新型コロナの感染を防ぐため、入院中の子どもと会えなくなってしまう。そんなケースは少なくありません。そんな中、幼い姉妹が半年ぶりにオンラインで面会。病気と闘う妹にもある変化が起きました。
赤荻歩アナウンサーの取材です。

「なんか、かわいい。すごい、目をパチッとした」(はなちゃん)
はなちゃん(5)が、妹・ゆめちゃんに微笑みかけます。脳に病気があるゆめちゃんは、去年5月に生まれてからずっと病院のNICU=新生児集中治療室にいます。そんな妹に面会するのが、はなちゃんの楽しみでした。
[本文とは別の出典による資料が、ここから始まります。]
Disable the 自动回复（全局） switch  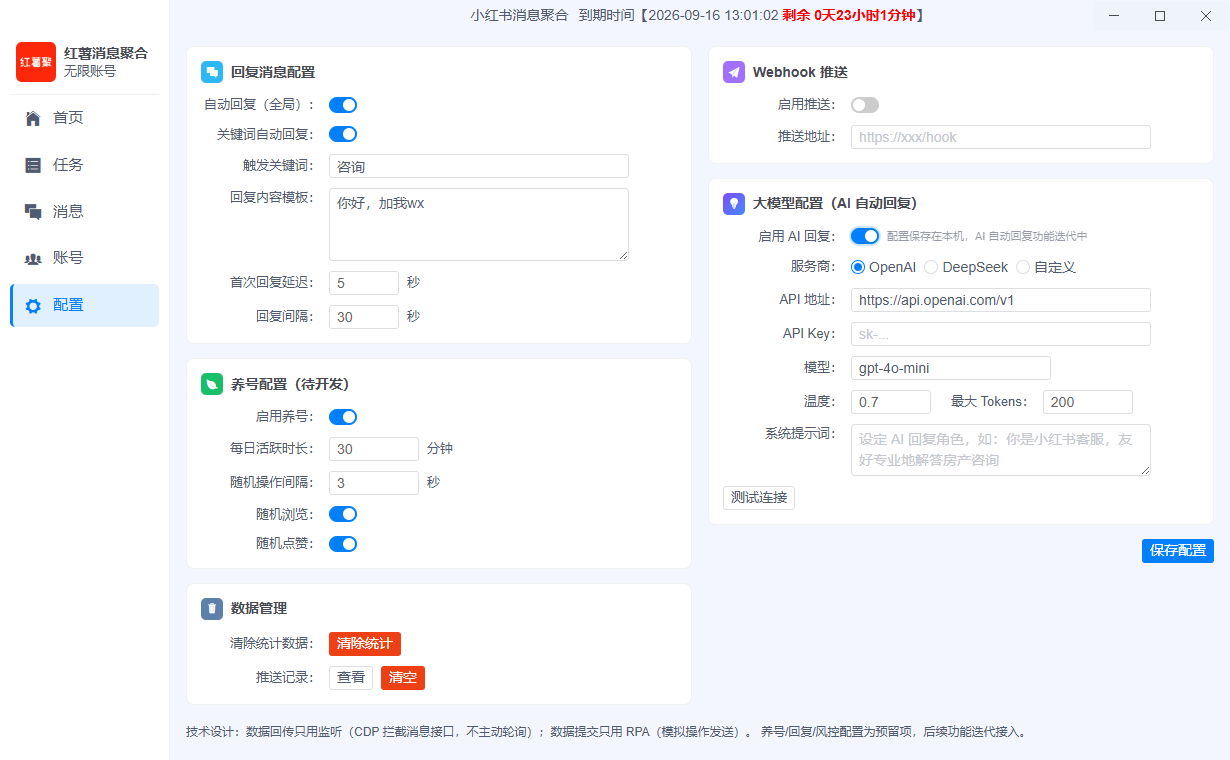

ところが今年2月、新型コロナの感染防止のため面会は両親だけに。
はなちゃんは、妹に会えなくなってしまったのです。

 「今はきょうだい面会が禁止になって」(母親)
 「はなちゃん入れない」(はなちゃん)
 「入れないと寂しい?」(赤荻歩アナウンサー)
 「(うなずく)」(はなちゃん)
 「ゆめちゃんに会いたい?」(母親)
 「(うなずく)」(はなちゃん)

もう、半年以上も会えていないはなちゃんと、ゆめちゃん。
なんとか2人をつなごうと、病院が動きます。
 「つながりました。寝てますね」(母親)
 「ゆめ?ゆめ?ゆめ寝てる」(はなちゃん)

タブレットを使ったオンライン面会です。
離れていても、絵本の読み聞かせもできます。
病院は、なるべく長い時間、病院と家をオンラインでつなぐことにしました。1週間の試験的な措置です。すると・・・。
 「今、ウインクした」(はなちゃん)

早速、ゆめちゃんに変化が・・・。
「お母さんやきょうだいの画像を見て声を聞いていると、すごく機嫌が良くて、表情が豊かになって画面を触ろうとしたりとか、成長発達に大きな意味があるのかなと感じている」(神奈川県立こども医療センター新生児科・斎藤朋子医師)

一方、家にいるはなちゃんは・・・。
「行ってらっしゃーい」(はなちゃん)

朝には、一緒にお父さんの出勤をお見送り。
テレビをみるときも、かたわらにはタブレットを置いて。
 「ゆめちゃん、怖い怖いって」(母親)
 「怖い?ゆめ?」(はなちゃん)

ピアノの練習も、そばでゆめちゃんに聞いてもらいます。
 「ゆめー、いい夢みてね」(はなちゃん)

一日の終わり、「おやすみ」する時だって一緒です。
 「2人が同じ空間で寝ているような感覚で」(母親)

「おはよう」から「おやすみ」まで“一緒にいられる”ことについて、はなちゃんは・・・。
 「今が見られると、今寝ているかなとか、今起きているかなとか、今笑っているかなとか、そういうのが見られるからとてもうれしい」(はなちゃん)
 「ゆめちゃん喜んでくれるとうれしい?」(赤荻歩アナウンサー)
 「もしかしたら『お姉ちゃん』って分かったかもしれない」(はなちゃん)
 「生活の中にゆめちゃんがいるような感覚なので、自然と家族でゆめちゃんの話をしているので、4人家族ということを改めて感じることができてすごく幸せです」(母親)

また、抱きしめられる日を願って・・・。
はなちゃんはゆめちゃんに優しく語りかけます。
 「ゆめー、ねーねだよー」(はなちゃん)

この取り組みは、たくさんの協力、理解、支援があっての研究プロジェクトです。実際、赤ちゃんの表情もよく、病状の安定にもつながっているのではないか、そういった子どもへの影響やセキュリティーなどのさまざまな課題を乗り越えて実現、広げていきたいと医師は話します。